■ ACTIVITY:
Once the line containing "Click the filter list icon" is found in the entries below, reproduce it and every line after it, stopping at and including the line containing "Image resolution: width=1176"; reproduce nothing else, and keep each line exact.

■ RECORD EXTRACTS:
--- START ---

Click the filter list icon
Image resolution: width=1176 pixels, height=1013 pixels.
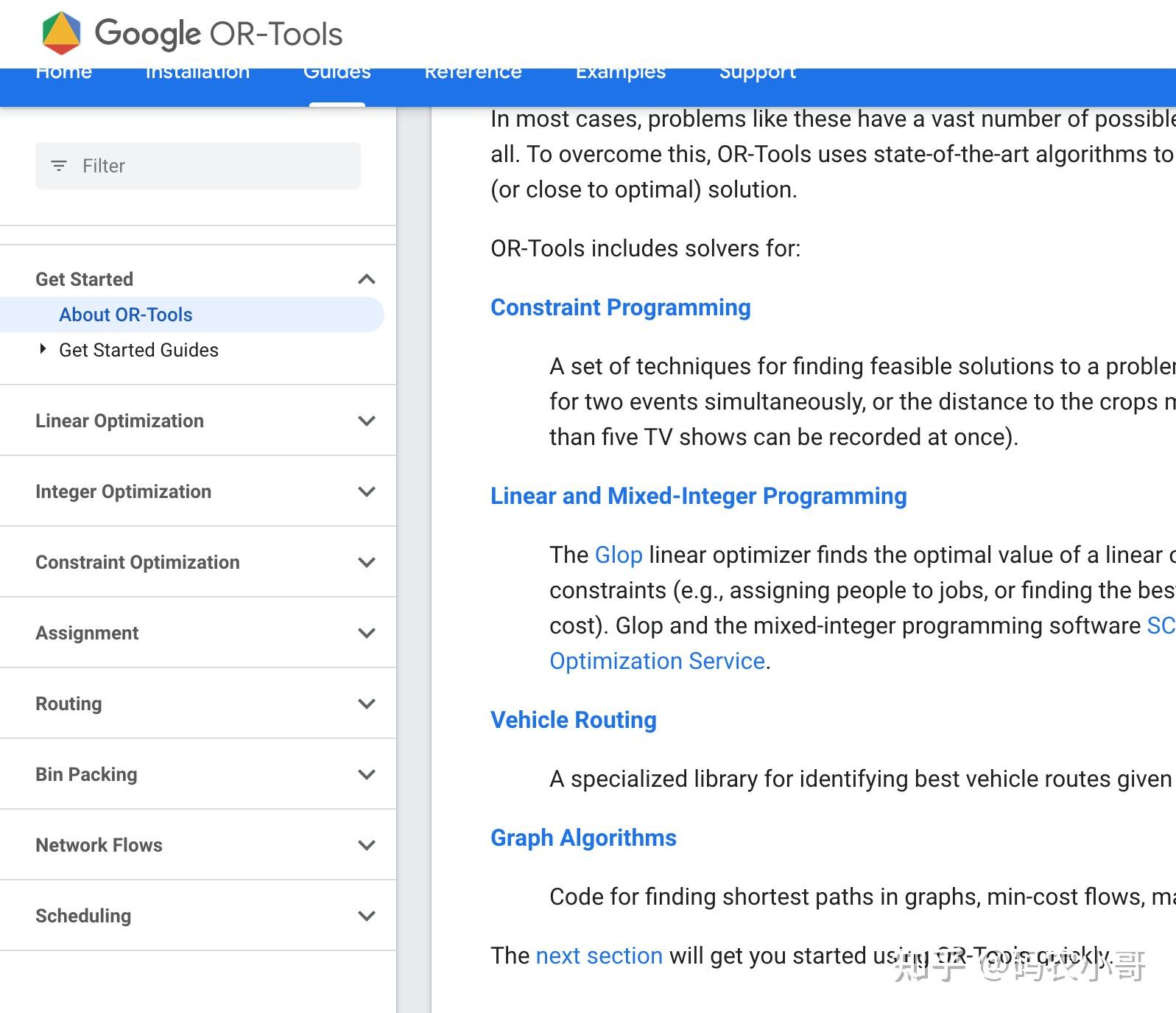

--- END ---
--- START ---

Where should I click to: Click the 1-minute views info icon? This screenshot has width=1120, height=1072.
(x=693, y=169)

--- END ---
--- START ---

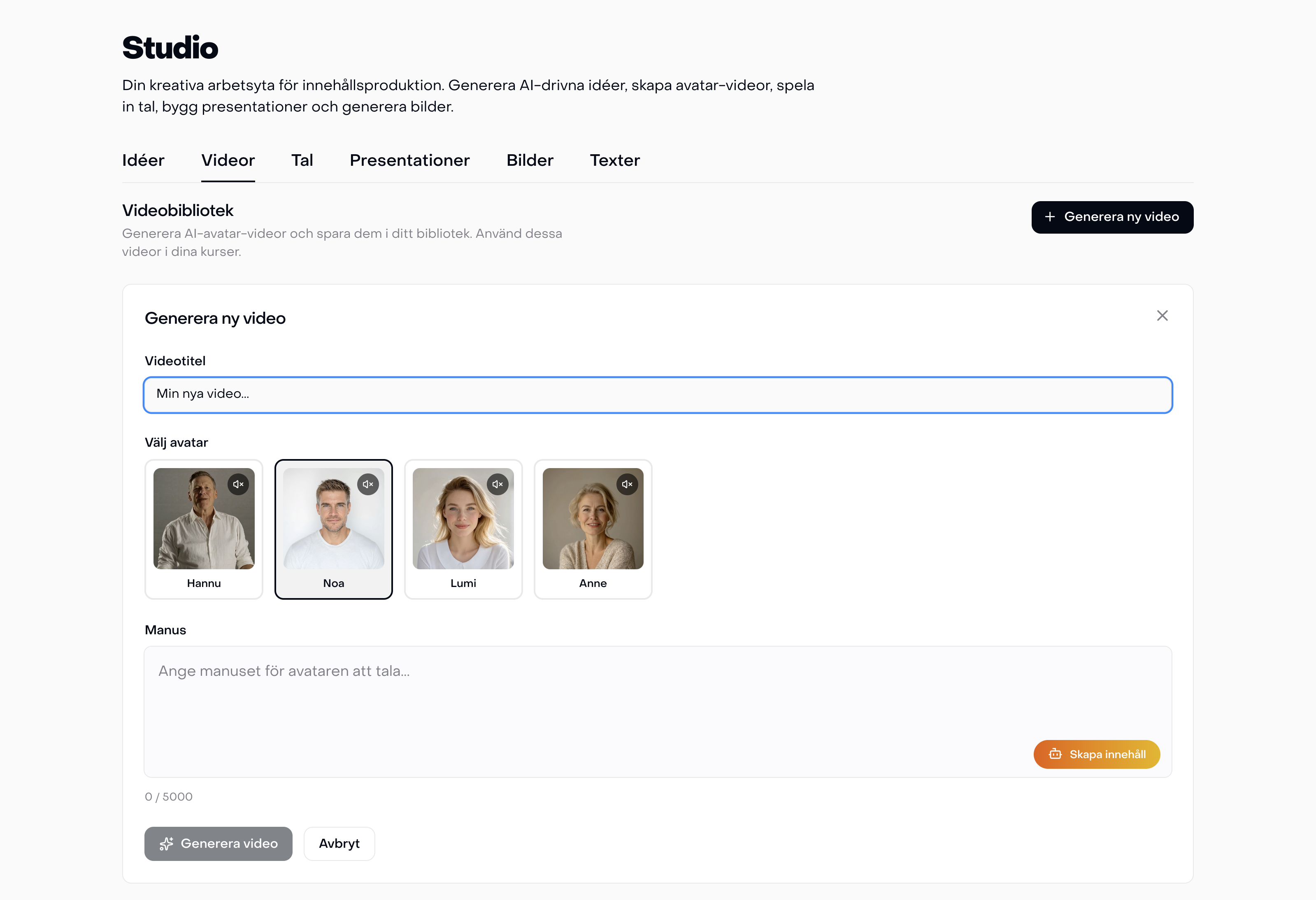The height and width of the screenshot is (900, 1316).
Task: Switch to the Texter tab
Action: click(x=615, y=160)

--- END ---

■ ANSWER FOR THE TASK:
Click the filter list icon
Image resolution: width=1176 pixels, height=1013 pixels.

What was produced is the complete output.